▸ **What is expected**
Please copy the lines below word for word, from the first one through the line containing "The image size is (840, 500).", including that line.
+++++
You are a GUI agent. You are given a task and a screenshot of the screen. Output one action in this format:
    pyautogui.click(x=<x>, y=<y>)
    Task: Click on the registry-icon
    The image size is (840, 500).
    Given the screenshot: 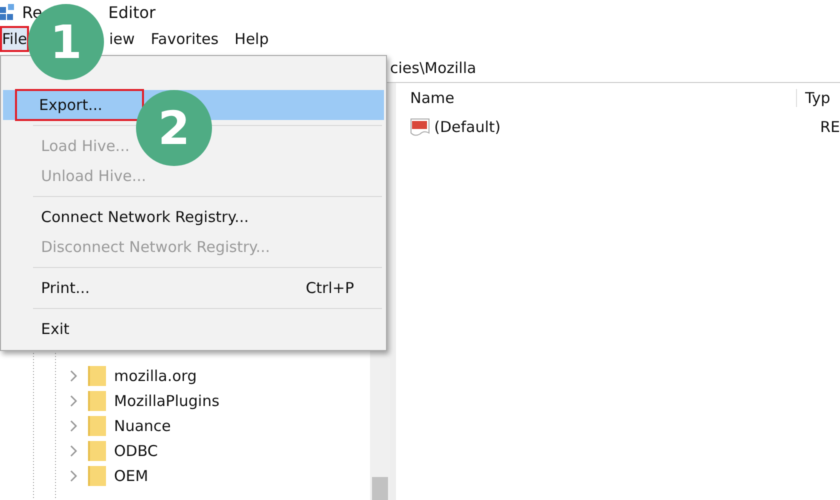 What is the action you would take?
    pyautogui.click(x=8, y=12)
    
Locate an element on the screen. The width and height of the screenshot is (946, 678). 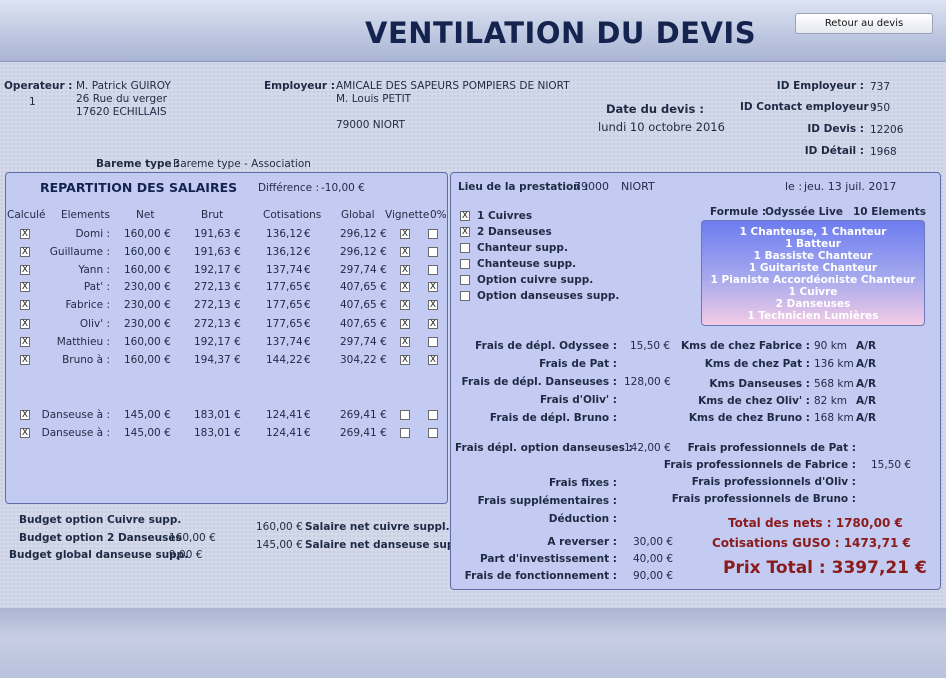
frais-pro-fabrice-value: 15,50 € is located at coordinates (892, 465).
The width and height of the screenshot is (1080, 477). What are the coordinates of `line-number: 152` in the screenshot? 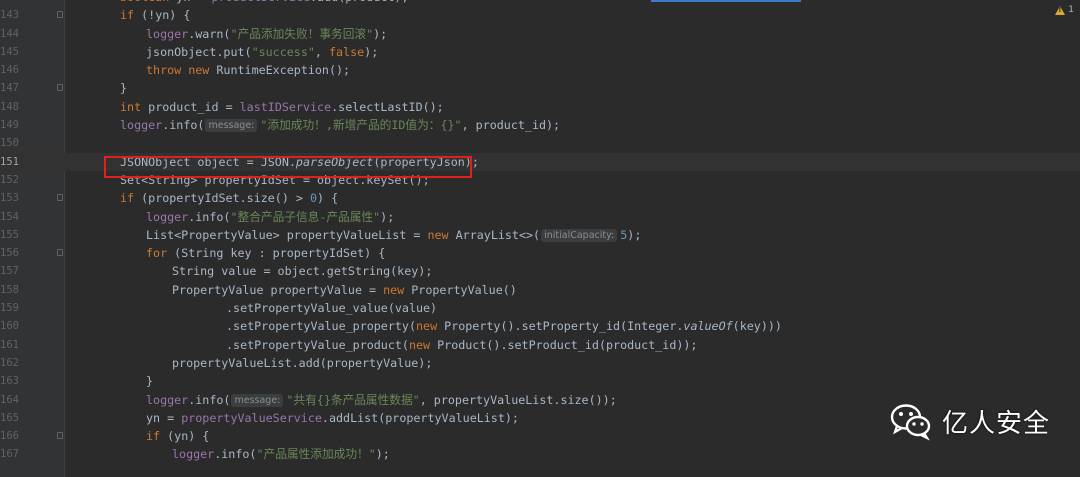 It's located at (10, 180).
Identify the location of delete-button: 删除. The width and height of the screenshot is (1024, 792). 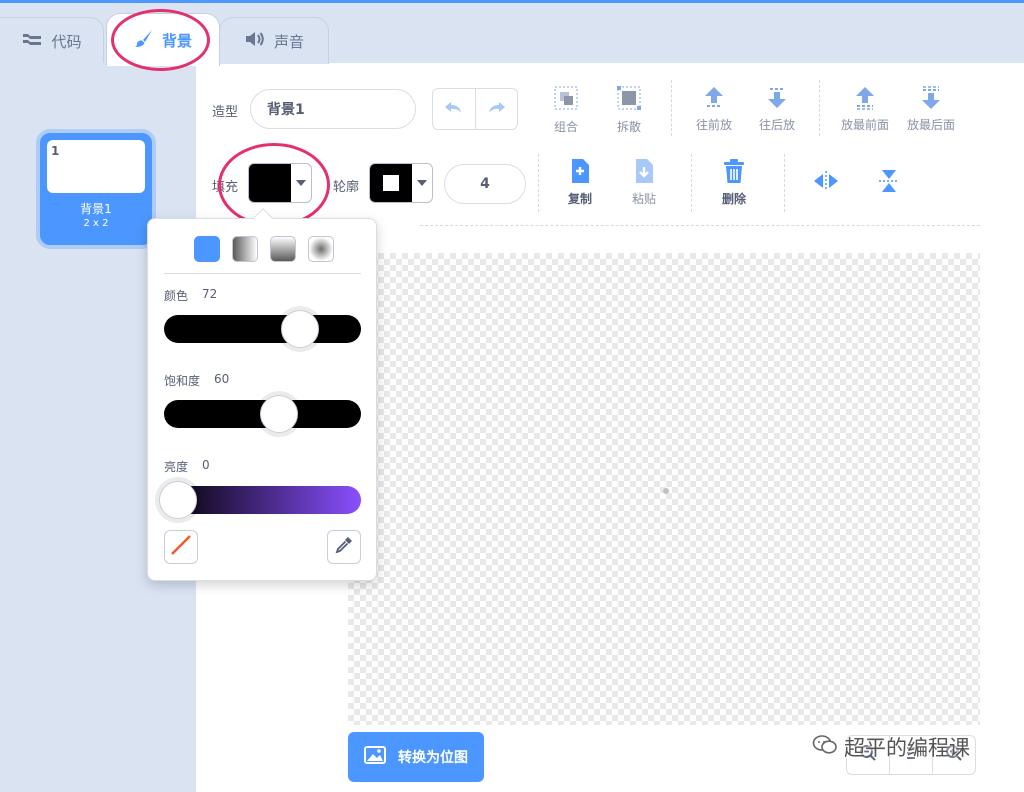
(734, 182).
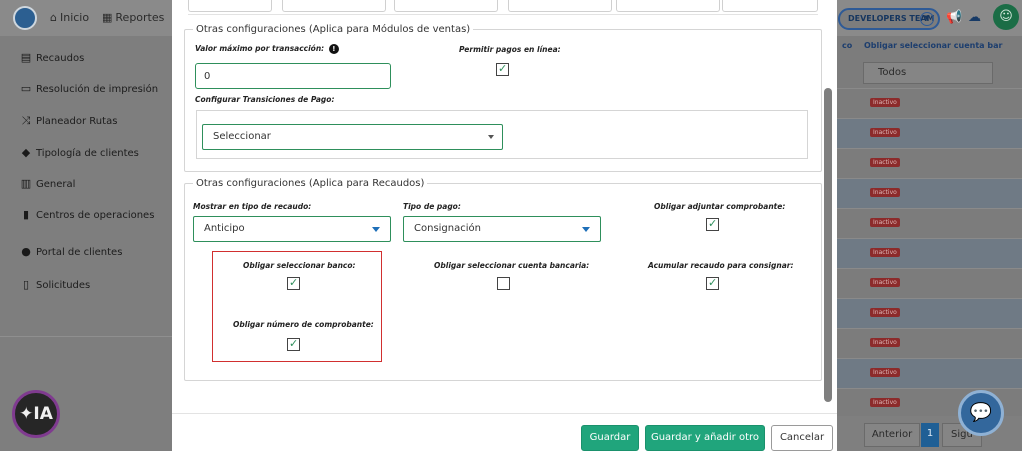 Image resolution: width=1022 pixels, height=451 pixels. What do you see at coordinates (828, 245) in the screenshot?
I see `scrollbar-thumb` at bounding box center [828, 245].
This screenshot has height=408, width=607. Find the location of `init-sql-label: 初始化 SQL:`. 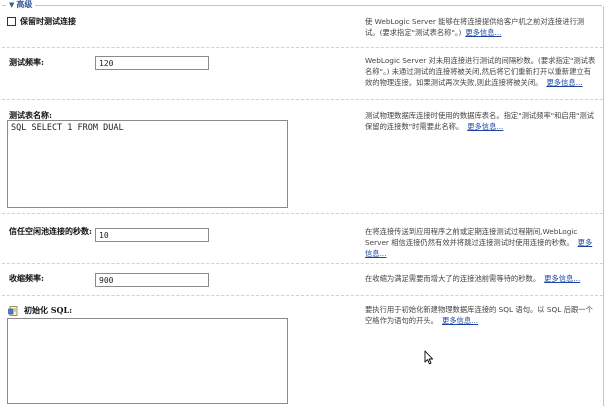

init-sql-label: 初始化 SQL: is located at coordinates (48, 310).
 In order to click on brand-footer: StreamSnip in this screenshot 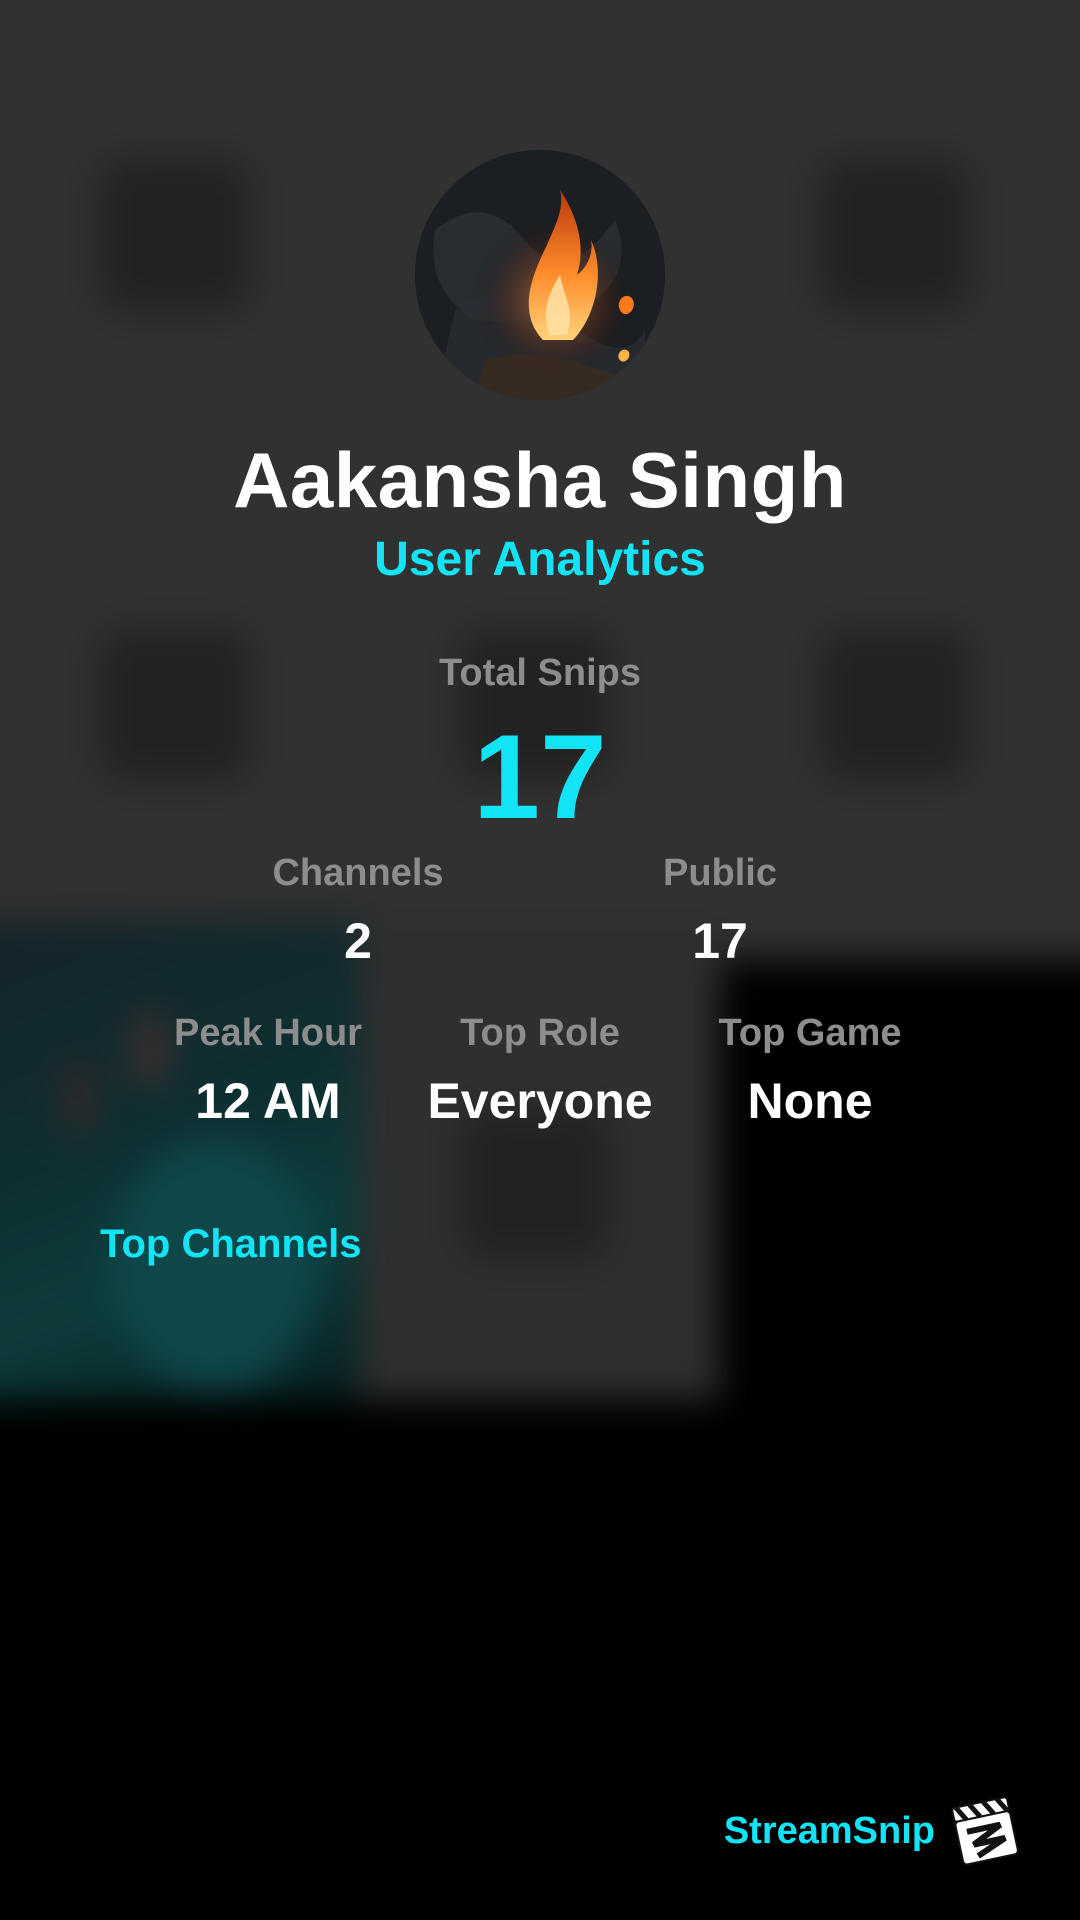, I will do `click(832, 1830)`.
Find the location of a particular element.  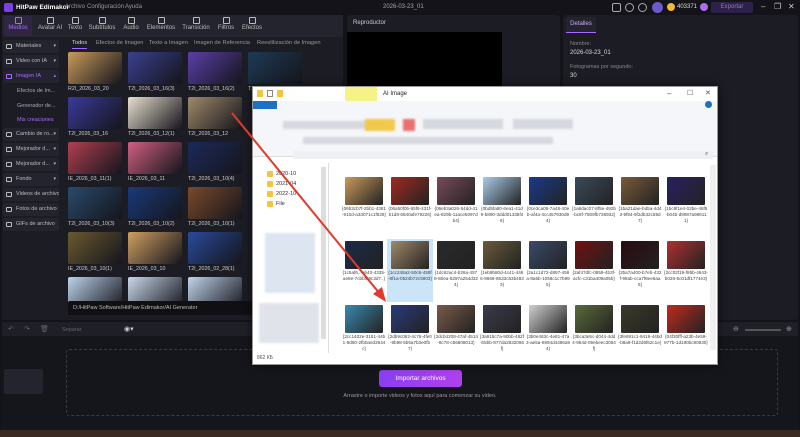

help-icon is located at coordinates (708, 104).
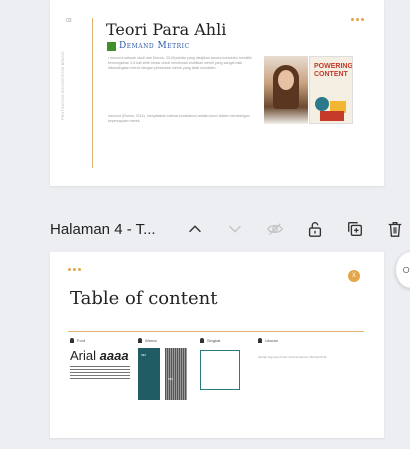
+++++
▸ **Solution to this task**
You are a GUI agent. You are given a task and a screenshot of the screen. Output one action in this format:
    pyautogui.click(x=<x>, y=<y>)
    Task: Click on the registry-icon
    The image size is (840, 500).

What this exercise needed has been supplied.